We have finally made it to Oxford, England. And what a journey it has been. Plane rides, bus trips, metros, taxis and the general transportation system have all been obvious obstacles for American students traveling from country to country.
But what you may not think about is how to get around the cities once you’ve arrived. We have had very different adventures on several of the different transportation systems in the various cities that we have trekked. It was even more interesting when the directions and stops were in different languages.
In Berlin, after a long day of sightseeing and walking tours, followed by an amazing meal, getting back to our hotel was our first priority. Our bellies were full and our feet were tired.
Of course this is the perfect recipe for having things go awry. We found the right platform as well as the correct route and direction of the train we needed. But since everything was in German, we did not realize that there were A, B and C trains, with C being the express train.
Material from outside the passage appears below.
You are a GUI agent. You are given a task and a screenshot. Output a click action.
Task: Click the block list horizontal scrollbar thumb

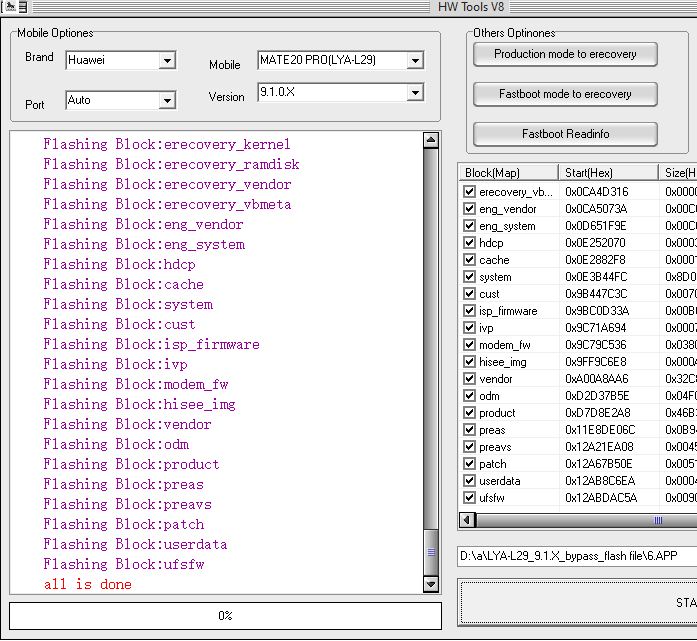click(658, 520)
You can guess where this is going… aboard the wrong train. We passed our stop; the C train kept moving for another twenty minutes. No one around us spoke any English.
Our train finally stopped on the outskirts of Berlin. It was already nearing 11 o’clock at night. Luckily, we were able to catch the next train heading back into the city. Thankfully, the train operator saw that we were just lost students and only charged us for buying another ticket rather than fining us the ridiculous amount of money that he could have. We eventually made it back to the hotel safe and sound, having lost only a few Euros and an hour’s time on another train ticket odyssey.
Rome. The city is an amazing historical archive. The traffic really is as crazy as you have seen in any movie and worse than anything in Atlanta. The gelato is better than what you’ve heard. There are an infinite number of possibilities for pizza toppings and pasta combinations. The smorgasbord of Italian food is amazing.
While their food options were plentiful, it seemed as if there were even more ways to get around the city. You could take a tram, a taxi, dozens of different subway and bus routes or even a horse drawn carriage if you wished. Let me rephrase. You could get lost on a tram, a taxi, dozens of different subway and bus routes or even a horse-drawn carriage.
Onto Paris, which was a different story entirely. The entire subway system was much more organized. The routes moved from point A to point B and they were easily recognizable by our foreign eyes. The first night, from the ticket machines to the gates to the train cars to getting back out was simple. It was nice not feeling like an ignorant tourist for a few days.
Now we are in England. The trains and buses here are much different, though it is a nice change to be able to completely understand the posted signs.
In our first weekend here, my friend and I decided to catch the semi-finals of Wimbledon. That was an interesting introduction to the London tube, it being the first time that we had traveled completely alone using our BritRail passes.
The BritRail web site told us that we would just need to change trains twice. It failed to mention that we would also need to take the London tube as well. After navigating the train station that also doubled as the tube stop, getting Oyster cards (similar to MARTA), and finding the right platform, we were not too keen on how the rest of the journey was going to unravel. But after navigating the tube, we finally got to the our stop relatively unscathed.
While traveling here has at times been misleading, I have had an incredible experience abroad. It sure has been an adventure learning and relearning how citizens of each city travel. Whether it is in the morning during rush hour(s) or on a weekend getaway, the people around me seem to know where it is they need to go. I just seem to be along for the ride.